25. September bis 1. Oktober 2016 - Weltweite Woche der Frontotemporalen Demenz

Bei Demenz denken die meisten Menschen an Vergesslichkeit und Orientierungslosigkeit im hohen Alter, Symptome, die für die Alzheimer-Krankheit typisch sind. Eine Frontotemporale Demenz (FTD), von der in Deutschland rund 33.000 Menschen betroffen sind, äußert sich in der Regel ganz anders.

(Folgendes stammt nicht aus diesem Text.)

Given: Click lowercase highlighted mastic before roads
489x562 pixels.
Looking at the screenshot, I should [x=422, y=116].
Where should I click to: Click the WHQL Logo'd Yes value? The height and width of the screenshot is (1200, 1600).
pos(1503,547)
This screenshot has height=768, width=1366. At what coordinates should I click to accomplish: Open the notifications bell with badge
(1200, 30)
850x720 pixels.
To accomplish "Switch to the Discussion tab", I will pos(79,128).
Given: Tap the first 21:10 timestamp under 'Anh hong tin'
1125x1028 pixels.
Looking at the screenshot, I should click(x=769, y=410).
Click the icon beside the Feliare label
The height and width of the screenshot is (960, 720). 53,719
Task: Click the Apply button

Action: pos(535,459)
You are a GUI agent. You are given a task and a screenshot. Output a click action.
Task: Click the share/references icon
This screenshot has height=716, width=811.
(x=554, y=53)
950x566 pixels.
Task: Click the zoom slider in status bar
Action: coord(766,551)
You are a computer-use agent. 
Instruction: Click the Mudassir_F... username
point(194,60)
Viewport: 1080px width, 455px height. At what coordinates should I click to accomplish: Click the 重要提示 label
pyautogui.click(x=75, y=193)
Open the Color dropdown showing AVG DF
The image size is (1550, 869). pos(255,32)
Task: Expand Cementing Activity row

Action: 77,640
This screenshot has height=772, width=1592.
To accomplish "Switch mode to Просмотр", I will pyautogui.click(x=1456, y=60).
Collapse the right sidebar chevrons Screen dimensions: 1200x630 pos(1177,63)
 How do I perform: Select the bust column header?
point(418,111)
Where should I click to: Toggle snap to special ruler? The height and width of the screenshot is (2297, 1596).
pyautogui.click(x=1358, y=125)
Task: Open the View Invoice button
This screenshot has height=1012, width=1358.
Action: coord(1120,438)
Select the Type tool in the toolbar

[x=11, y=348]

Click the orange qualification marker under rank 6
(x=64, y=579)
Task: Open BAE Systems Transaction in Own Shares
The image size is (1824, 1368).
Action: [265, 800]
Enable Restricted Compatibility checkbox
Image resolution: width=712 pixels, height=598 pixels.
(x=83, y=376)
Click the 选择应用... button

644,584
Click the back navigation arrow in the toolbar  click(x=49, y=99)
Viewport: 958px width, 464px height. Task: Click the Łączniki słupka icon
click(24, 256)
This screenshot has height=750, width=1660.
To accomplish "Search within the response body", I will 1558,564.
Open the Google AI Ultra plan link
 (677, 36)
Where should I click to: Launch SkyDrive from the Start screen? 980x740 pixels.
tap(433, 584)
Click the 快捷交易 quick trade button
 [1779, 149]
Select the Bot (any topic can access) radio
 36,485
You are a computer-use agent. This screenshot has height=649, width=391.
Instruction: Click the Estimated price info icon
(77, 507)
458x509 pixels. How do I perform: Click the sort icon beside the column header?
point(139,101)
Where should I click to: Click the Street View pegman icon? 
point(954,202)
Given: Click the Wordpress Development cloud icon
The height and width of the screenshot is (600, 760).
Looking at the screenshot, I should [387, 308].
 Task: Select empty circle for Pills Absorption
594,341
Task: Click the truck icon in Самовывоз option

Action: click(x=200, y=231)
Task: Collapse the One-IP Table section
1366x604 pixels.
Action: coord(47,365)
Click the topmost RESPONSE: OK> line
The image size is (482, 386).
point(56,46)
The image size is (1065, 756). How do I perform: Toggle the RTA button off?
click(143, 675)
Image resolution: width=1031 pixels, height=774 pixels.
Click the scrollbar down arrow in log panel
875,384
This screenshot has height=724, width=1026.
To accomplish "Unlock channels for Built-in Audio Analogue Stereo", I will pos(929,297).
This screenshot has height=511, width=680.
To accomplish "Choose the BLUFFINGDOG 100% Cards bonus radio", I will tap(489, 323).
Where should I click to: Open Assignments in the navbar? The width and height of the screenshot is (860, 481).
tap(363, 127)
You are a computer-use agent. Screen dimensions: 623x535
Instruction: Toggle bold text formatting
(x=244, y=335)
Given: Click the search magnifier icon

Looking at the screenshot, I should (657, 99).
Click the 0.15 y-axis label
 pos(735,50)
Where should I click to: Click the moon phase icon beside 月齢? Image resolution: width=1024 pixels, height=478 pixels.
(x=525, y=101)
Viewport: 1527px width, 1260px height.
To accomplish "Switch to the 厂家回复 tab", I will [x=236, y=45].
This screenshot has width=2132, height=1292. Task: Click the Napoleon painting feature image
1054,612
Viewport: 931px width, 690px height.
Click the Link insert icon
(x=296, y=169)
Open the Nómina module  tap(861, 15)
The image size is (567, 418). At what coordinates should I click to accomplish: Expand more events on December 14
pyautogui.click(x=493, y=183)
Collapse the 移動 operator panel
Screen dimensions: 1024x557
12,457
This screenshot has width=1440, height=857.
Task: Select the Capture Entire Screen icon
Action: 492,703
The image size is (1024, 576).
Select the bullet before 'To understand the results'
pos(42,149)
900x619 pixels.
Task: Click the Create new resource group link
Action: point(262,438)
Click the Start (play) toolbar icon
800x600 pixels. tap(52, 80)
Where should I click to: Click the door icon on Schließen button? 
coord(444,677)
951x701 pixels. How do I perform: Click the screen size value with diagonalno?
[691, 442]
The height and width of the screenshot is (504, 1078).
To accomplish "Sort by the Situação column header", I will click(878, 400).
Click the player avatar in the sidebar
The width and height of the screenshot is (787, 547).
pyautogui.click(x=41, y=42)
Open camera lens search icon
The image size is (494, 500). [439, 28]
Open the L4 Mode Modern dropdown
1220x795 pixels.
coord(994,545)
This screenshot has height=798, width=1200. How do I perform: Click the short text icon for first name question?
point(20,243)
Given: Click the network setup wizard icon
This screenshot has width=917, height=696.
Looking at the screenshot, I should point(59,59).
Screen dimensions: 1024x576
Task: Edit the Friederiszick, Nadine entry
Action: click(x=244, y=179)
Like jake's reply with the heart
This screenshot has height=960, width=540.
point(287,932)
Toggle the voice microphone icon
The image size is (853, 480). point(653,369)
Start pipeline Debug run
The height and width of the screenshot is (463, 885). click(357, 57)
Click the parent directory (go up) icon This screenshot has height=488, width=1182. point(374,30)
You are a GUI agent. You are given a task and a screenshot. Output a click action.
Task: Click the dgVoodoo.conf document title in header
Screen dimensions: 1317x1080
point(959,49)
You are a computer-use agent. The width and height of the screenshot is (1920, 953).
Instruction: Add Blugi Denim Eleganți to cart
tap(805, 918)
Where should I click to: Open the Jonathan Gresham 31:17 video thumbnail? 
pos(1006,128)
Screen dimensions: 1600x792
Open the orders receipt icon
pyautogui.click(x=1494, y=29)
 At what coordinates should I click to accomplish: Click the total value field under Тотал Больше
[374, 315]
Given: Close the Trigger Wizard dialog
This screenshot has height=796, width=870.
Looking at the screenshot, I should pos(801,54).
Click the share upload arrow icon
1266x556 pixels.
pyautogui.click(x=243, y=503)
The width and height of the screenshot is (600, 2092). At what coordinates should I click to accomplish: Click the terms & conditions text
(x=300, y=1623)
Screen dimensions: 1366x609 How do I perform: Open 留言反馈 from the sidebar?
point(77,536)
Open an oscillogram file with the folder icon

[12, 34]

Menschen mit einer Frontotemporalen Demenz erkranken häufig bereits im mittleren Lebensalter und verändern sich meist sehr stark in ihrem Wesen, während ihr Gedächtnis oft noch lange erhalten bleibt. Deshalb bedeutet FTD für die Familien der Betroffenen eine besondere Belastung. Weil sich die Krankheit bei jedem Menschen unterschiedlich äußert und das Krankheitsbild relativ selten ist, wird die Krankheit meist erst spät richtig erkannt. Bis die richtige Diagnose gestellt wird, dauert es oft mehrere Jahre. 

Um auf diese wenig bekannte Form der Demenz aufmerksam zu machen, hat die amerikanische Gesellschaft für Frontotemporale Degenerationen (The AFTD) 2015 zum ersten Mal die Woche der Frontotemporalen Demenz ausgerufen.